Sesuai definisinya, istiqomah merupakan hal yang tidak semua orang sanggup melakukannya. Kenyataan yang terjadi, banyak orang dilanda krisis istiqomah ini. Krisis istiqomah telah melanda kaum laki-laki maupun perempuan, yang sudah berkeluarga maupun yang belum, baik para suami maupun para istri, bahkan ia telah melanda siapa saja.

Fenomena krisis istiqomah yang tampak pada pasutri begitu memprihatinkan. Kalau dahulu sebelum menikah calon istri rajin berpuasa sunnah Senin Kamis atau puasa pertengahan bulan, kini setelah menikah sudah mulai jarang atau bahkan tidak lagi melakukannya. Dahulu, calon suami itu rajin sholat malam, dhuha, dan lainnya, setelah menikah untuk sholat fardhu berjama’ah di masjid saja sering terlambat, dan bahkan tak jarang ia sholat di rumah berjama’ah dengan sang istri. Dahulu jejaka dan gadis itu rajin pergi ke pengajian-pengajian dan selalu berada di shof terdepan, kini sudah (sangat) jarang hadir.

Banyak kita jumpai saudara kita yang menjadi kendur semangat ibadahnya sebab tidak kuasa menghadapi arus gelombang kehidupan. Memang, dalam kehidupan seseorang banyak hal yang terjadi yang sangat berpengaruh pada kualitas keistiqomahannya. Salah satu contohnya adalah kehidupan berteman, oleh sebab itu Rosululloh shallallahu ‘alaihi wasallam bersabda:

الرَّجُلُ عَلَى دِينِ خَلِيلِهِ فَلْيَنْظُرْ أَحَدُكُمْ مَنْ يُخَالِلُ.

“Seseorang itu menurut agama sahabat karibnya, maka hendaklah seseorang di antara kalian memperhatikan orang yang ia jadikan temannya.” (HR. Abu Dawud: 4193, Tirmidzi: 2300, dihasankan oleh al-Albani)

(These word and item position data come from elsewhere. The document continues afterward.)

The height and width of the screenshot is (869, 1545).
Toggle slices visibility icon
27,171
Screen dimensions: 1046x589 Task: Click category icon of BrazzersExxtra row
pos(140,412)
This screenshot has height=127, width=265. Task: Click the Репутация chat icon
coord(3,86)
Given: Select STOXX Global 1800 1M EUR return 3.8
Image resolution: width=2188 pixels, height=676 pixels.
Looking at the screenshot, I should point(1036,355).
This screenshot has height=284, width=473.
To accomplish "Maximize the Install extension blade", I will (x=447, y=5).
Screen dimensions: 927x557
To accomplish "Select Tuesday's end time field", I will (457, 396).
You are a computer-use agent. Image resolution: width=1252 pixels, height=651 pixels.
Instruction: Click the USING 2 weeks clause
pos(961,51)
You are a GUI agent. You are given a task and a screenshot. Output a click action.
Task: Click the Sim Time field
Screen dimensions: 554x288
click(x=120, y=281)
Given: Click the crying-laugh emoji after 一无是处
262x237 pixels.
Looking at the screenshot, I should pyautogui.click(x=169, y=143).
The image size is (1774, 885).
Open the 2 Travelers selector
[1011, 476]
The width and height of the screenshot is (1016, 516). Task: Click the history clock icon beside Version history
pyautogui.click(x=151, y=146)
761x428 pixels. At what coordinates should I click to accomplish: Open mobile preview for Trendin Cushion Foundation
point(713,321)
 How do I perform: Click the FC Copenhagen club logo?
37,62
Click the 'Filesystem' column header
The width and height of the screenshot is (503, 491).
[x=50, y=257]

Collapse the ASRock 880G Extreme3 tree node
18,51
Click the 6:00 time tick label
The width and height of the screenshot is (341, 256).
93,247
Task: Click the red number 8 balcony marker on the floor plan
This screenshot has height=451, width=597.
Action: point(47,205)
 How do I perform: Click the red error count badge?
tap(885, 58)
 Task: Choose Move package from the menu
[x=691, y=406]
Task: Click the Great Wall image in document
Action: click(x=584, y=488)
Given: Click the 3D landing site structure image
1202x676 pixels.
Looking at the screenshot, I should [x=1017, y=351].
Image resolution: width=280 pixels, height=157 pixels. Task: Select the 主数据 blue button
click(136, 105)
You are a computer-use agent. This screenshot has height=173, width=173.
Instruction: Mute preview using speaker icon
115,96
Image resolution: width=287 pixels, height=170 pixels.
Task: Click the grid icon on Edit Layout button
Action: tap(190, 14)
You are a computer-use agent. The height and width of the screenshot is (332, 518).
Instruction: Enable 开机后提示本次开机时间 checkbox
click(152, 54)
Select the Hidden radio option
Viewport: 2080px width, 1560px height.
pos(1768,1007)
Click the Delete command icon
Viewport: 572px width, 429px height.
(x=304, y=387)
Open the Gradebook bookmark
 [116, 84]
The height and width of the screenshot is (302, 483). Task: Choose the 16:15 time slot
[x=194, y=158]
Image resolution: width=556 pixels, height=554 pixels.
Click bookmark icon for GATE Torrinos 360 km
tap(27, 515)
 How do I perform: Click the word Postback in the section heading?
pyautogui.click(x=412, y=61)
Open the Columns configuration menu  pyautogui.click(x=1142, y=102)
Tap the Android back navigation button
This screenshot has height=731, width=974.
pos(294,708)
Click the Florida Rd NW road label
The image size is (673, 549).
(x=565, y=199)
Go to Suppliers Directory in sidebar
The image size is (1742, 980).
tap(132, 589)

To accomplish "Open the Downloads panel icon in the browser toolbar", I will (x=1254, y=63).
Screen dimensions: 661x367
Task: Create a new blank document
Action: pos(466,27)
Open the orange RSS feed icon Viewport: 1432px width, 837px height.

Ketika seseorang berkawan dengan seorang yang sholih maka ia bisa mendapatkan faedah dari kesholihan kawannya sehingga ia pun menjadi seorang yang sholih dan istiqomah di atas kesholihan. Sebaliknya tatkala ia berkawan dengan orang yang tholih (tidak sholih) maka keistiqomahannya akan goyang dan mulai menurun sehingga ia pun bisa ikut menjadi tholih meski sebelumnya ia seorang yang sangat sholih. Semuanya disebabkan oleh kawan karib yang selalu dekat bersahabat.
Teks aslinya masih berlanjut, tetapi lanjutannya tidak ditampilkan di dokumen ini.